For instance, if an investor farms LP tokens on the third pool on the 1st of April, their yield is set at 16.3%. On the 1st of May, 30 days later, the tokens get automatically moved to the second pool, attracting a 7% yield. These are the lock-up period and yield of the faster second poll. Eventually, the tokens get transferred to the 2% yielding first pool on the 21st of May, 20 days later, at its lock-up period end.
Pools have no set outset period. Their accessibility is anytime, as per the wishes of the investors. This implies that an investor may join any pool at any given time they deem fit.
The protocol’s smart contract will do the calculations pertaining to when an investor’s lock-up period has come to an end as well as the yields earned. Such a feature ensures that no interested party is locked out of an investment opportunity.

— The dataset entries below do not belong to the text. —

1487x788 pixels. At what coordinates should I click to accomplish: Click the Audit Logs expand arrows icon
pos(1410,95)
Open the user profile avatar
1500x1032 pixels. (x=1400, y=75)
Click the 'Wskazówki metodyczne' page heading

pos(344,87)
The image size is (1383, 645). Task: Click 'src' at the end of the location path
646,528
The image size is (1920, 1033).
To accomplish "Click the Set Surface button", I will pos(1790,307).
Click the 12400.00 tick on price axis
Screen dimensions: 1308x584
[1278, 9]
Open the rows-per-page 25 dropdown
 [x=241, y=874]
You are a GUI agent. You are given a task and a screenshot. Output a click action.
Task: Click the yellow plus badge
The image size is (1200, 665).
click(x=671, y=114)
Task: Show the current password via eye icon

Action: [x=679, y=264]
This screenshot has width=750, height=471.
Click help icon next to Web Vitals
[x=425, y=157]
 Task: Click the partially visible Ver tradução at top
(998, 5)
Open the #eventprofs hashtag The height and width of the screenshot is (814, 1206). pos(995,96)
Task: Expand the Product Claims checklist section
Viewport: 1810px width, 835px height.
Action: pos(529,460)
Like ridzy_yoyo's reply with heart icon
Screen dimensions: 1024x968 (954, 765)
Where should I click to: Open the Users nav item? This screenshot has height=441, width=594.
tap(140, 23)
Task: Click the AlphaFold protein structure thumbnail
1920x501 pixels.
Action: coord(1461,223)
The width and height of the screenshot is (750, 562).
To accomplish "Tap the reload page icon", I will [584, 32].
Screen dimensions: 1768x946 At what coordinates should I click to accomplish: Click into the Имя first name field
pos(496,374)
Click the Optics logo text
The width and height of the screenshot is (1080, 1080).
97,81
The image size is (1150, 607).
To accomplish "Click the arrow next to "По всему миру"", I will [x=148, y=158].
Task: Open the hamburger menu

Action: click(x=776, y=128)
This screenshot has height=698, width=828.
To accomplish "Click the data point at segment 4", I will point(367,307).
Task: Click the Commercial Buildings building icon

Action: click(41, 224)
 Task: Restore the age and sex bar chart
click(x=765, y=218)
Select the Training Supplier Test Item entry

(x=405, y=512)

Despite Cryptocurrency values always being on the uptick, the vulnerability of market slumps normally prompts a sell response to investors. There has not been much incentive for investors to hold crypto assets during a slump. Defhold has created such an incentive through its yield farming and staking strategies. The platform’s non-inflationary nature guarantees value stability, while its EWF and reward yields ensure investors get a return on their investment. That is, as long as they don’t withdraw from their pools before the lock-up period ends. Defhold, therefore, provides a real market incentive to stake and farm cryptos, regardless of the prevailing market conditions.